O Donald Trump do espantoso Sebastian Stan (o ator que venceu em Berlim melhor interpretação pelo magistral A Different Man) é-nos apresentado numa altura em que a empresa imobiliária do pai está em crise com dívidas acumuladas. Um Trump solteiro e a querer ser arrivista nos clubes privados de Nova Iorque, ele que é repescado pelo infame advogado Roy Cohn, famoso pela suas façanhas de corrupção. A partir dessa aliança, Trump vai conseguindo o seu sonho de se tornar num mogul do investimento imobiliário, mesmo quando não se abstém de apunhalar pelas costas parceiros, família e amigos. Abassi acompanha ainda a forma como Donald compra o amor a Ivana, uma ambiciosa modelo checoslovaca.

Filmado em diversos formatos e em estilos antagónicos, The Apprentice é uma daqueles filmes que sem grandes ebulições dramáticas ou emocionais vai-se entranhando. Só lentamente vamos vendo o despertar da pele do monstro. Um fedelho mimado que se torna num vigarista apaixonado pela sua imagem e poder. E é aí que o filme fascina por mostrar essa ideia de decadência moral, mesmo quando muitas vezes falha por não ter um golpe de coração. Seja como for, é de Donald Trump que estamos a falar... O mesmo Trump que falava nas festas com Andy Warhol e depois viria a fazer dele próprio no segundo Sozinho em Casa. Mas o filme é toda uma conquista de Sebastian Stan.

Lula por Oliver Stone

Cannes também está a dar que falar com os documentários, em especial Lula, de Oliver Stone e Rob Wilson , uma crónica sobre o regresso de Lula ao poder do Brasil sustentada em entrevistas com o atual presidente. Trata-se sobretudo de um compêndio sobre  Lula no caso Lava-Jato e a revelação de como o hacker Walter Delgatti terá sido instrumental em anular a conspiração da máquina Bolsonaro.
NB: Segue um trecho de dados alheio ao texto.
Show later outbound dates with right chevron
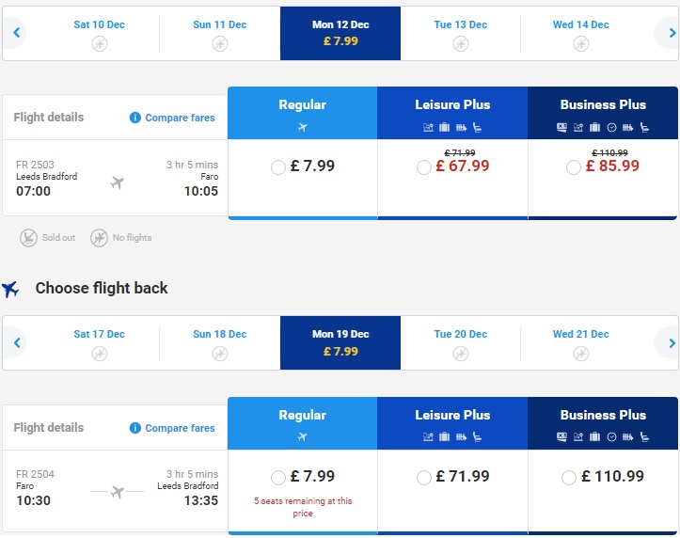The image size is (680, 538). (x=672, y=33)
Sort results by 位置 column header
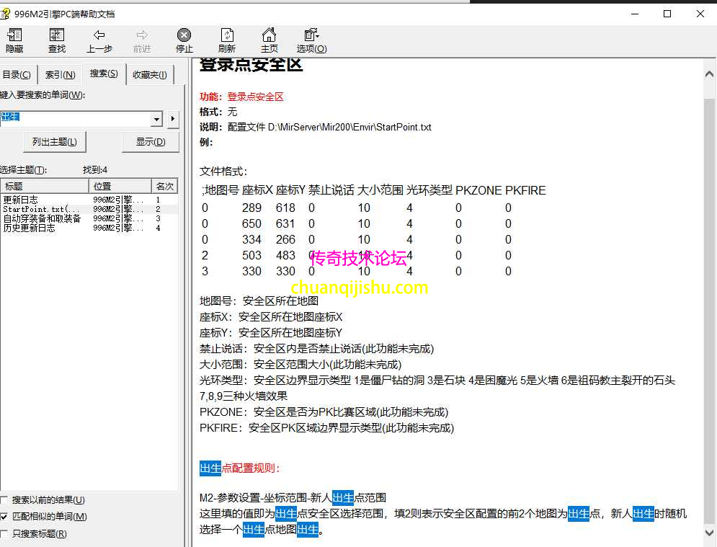Viewport: 717px width, 547px height. point(120,187)
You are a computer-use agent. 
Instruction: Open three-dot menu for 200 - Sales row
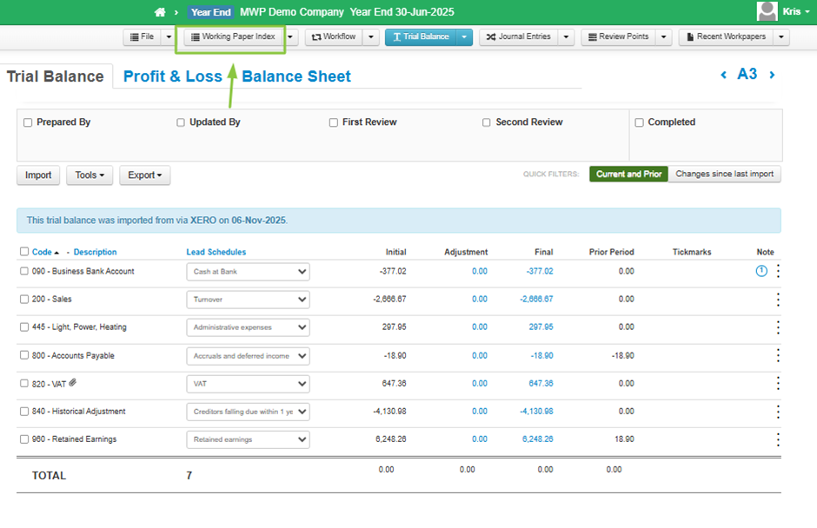778,300
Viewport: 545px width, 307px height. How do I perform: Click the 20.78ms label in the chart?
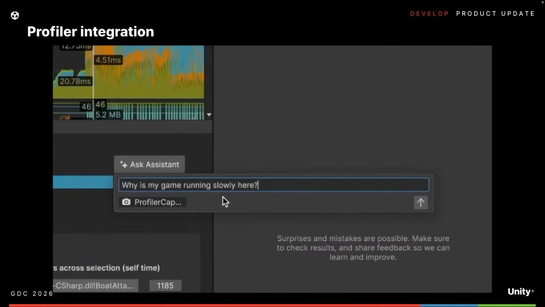tap(75, 81)
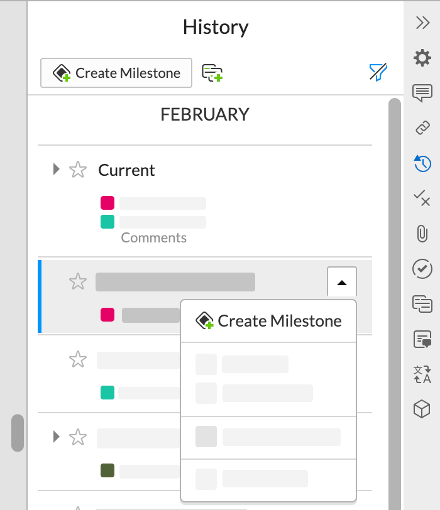Expand the Current version entry

coord(57,169)
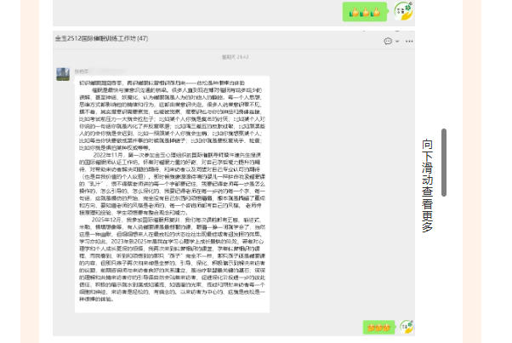Click the first thumbs-up emoji in top bubble
The image size is (512, 343).
(x=356, y=12)
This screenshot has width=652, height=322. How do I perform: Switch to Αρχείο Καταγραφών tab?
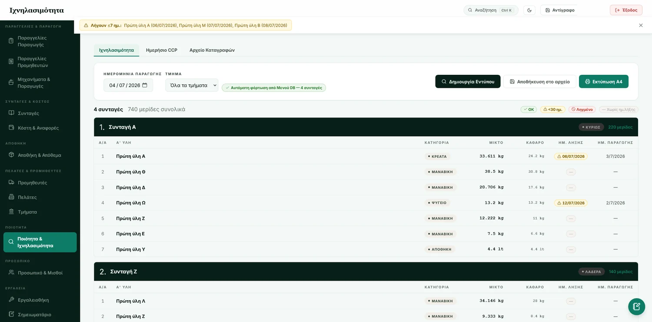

Os realizadores talvez insistam em recapitular em demasia todo o processo da prisão de Lula da Silva mas o filme é feito sobretudo para ser didático e informativo para um público americano. Tal como eram os seus documentários sobre outros políticos da América Latina...

Na promoção aqui na Croisette, Stone estava muito sorridente e taxativo contra o “fascista” Sérgio Moro. Mas quanto a documentários, no Cannes Classics passou um objeto notável: Jim Henson - Idea Man, de Ron Howard, um tributo sincero e criativo sobre Jim Henson, o cineasta e marionetista de Os Marretas e Rua Sésamo.

Na Sala Agnés Varda os aplausos foram sentidos para um olhar sobre vida e obra de um verdadeiro génio que mudou a cultura popular americana. Ron Howard não inventa no dispositivo de cabeças falantes mas sabe jogar bem com imagens de arquivo e tocar naquilo que era de mais íntimo em Henson: o vício do trabalho e a forma como não conseguiu conciliar a arte e a vida amorosa. Um filme sem medo de estar do lado mais sentimental - chega dia 31 à Disney+.